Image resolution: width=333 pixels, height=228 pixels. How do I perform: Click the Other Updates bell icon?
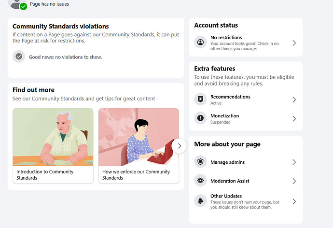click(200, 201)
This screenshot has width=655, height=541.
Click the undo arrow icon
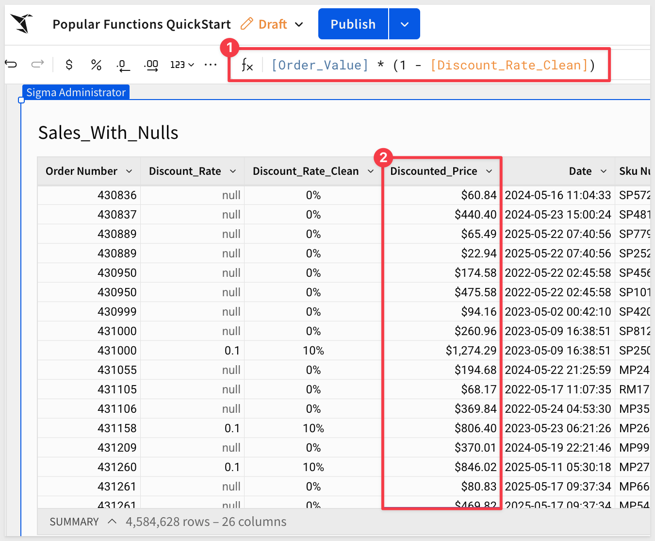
--
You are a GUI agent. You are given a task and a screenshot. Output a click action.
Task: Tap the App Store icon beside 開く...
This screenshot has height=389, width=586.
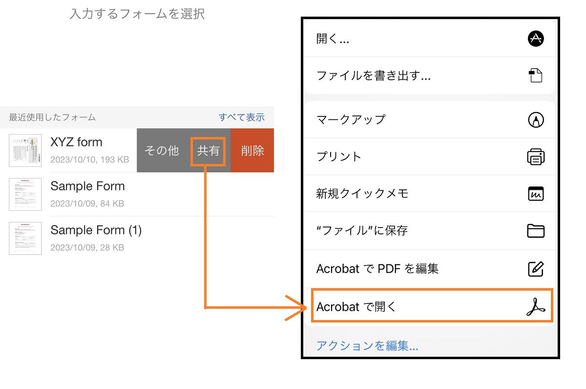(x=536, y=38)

[Action item] Beginning at the line that has "Image resolution: width=333" and ending at the line that has "Click the undo arrow icon", restate the listing above word for word, pictures left out.

[Result below]
Image resolution: width=333 pixels, height=228 pixels. How do I perform: Click the Other Updates bell icon?
click(200, 201)
This screenshot has width=655, height=541.
Click the undo arrow icon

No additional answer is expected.